Famous alumni: BBC weather presenter Helen Willetts, as well as Tim Martin, who only went and founded Wetherspoons.
Much like the most of the North, the people of Manchester are distinctly average. It’s a city full Becky’s, Abi’s and Ben’s. This wayward bunch are from “just outside London”, but give them a year in Fallowfield and watch their aura change. Soon they’ve got these eyes that scream “come into my basement”, lips that say “can I borrow your lighter” a torso that was made for an American Apparel leotard. A girl with long blonde hair dancing on someone’s shoulders, losing herself in the music. A boy with a tshirt so baggy you can’t help but wonder what’s underneath. Welcome to Madchester, we make grunge really fucking sexy.
Famous alumni: A massive 25 Nobel prize winners, so they’re sexy and smart. Plus they have pointy faced witchy gentleman Benedict Cumberbatch to boast about.
Wrong in the right way is how you could describe Northumbria’s hot credentials. Newcastle may treat you prim and proper like, but Northumbria will show you the best time. Blonde hockey babes in stash hoodies leave you breathless, flaunting all the sexy appeal of an interesting gap year stunner without the rah attitude. Be warned about the lack of dishy blokes because there’s not much man candy.
Famous alumni: It’s thin on the ground at Northumbria, but they do have a fitness expert called Paul Winsper, which is dangerously close to whisper isn’t it? Sensual.

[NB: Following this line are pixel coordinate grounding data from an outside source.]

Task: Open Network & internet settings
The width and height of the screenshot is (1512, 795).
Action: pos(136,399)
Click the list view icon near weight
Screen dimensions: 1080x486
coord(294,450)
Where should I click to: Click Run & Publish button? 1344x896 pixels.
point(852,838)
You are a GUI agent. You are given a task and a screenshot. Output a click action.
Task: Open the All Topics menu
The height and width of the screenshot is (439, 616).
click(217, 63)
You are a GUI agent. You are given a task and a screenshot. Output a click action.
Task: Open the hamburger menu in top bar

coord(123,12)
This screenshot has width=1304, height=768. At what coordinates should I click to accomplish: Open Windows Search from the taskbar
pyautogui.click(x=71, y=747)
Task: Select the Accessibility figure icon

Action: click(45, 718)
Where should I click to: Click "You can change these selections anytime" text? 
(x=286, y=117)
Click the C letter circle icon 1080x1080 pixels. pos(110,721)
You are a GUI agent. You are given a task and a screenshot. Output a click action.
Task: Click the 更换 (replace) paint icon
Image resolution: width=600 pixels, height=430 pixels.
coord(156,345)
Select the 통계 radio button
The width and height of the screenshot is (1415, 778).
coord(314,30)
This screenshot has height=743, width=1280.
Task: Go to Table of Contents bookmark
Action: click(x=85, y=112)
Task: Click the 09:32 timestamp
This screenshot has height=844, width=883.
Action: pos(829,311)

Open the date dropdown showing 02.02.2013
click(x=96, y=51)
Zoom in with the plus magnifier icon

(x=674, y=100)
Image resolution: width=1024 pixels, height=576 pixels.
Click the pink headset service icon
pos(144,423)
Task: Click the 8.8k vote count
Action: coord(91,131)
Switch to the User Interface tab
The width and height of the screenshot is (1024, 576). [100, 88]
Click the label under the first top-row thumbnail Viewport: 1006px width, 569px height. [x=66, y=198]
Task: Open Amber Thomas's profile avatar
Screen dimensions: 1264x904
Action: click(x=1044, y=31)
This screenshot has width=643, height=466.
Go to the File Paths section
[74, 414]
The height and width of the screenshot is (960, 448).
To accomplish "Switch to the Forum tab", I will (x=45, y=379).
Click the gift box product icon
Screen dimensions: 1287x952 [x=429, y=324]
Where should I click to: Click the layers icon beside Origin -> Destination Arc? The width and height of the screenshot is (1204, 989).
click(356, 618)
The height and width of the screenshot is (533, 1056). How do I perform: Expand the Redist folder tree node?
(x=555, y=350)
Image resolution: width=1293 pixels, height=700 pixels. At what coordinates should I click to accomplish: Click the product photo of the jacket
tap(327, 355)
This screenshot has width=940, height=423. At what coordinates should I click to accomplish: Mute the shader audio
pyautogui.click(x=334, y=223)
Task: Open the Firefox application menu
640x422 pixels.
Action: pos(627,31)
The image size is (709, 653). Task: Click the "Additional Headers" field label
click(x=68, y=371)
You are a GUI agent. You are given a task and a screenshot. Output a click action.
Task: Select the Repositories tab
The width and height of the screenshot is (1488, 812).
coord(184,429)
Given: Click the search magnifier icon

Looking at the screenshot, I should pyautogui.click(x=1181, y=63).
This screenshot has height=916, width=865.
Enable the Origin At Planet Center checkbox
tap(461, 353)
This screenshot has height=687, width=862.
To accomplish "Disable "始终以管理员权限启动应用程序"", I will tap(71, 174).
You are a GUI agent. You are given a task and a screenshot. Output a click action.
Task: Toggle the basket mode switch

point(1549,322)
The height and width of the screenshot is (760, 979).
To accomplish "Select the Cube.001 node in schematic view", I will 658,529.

Like their university rankings and the number of daylight hours they see, Cambridge enjoys a league of their own when it comes to fitness. Being attractive isn’t big hair and high heels, it’s hand-me-down cardigans, clumpy brown shoes and second hand bicycles riding off to the faculty library. Fours in the outside world become sevens in Cambridge, sevens turn into tens — the bar is lowered when everyone has to wear a gown and spend the whole day in the library. Hotties here are FFC, Fit For Cambridge. College rules forbid walking on the grass, eating swan unless you’re at St Johns and having sex in any position but missionary.
Famous alumni: Where do we even begin? Stephen Hawking, Charles Darwin, Sigmund Freud – clever and fit.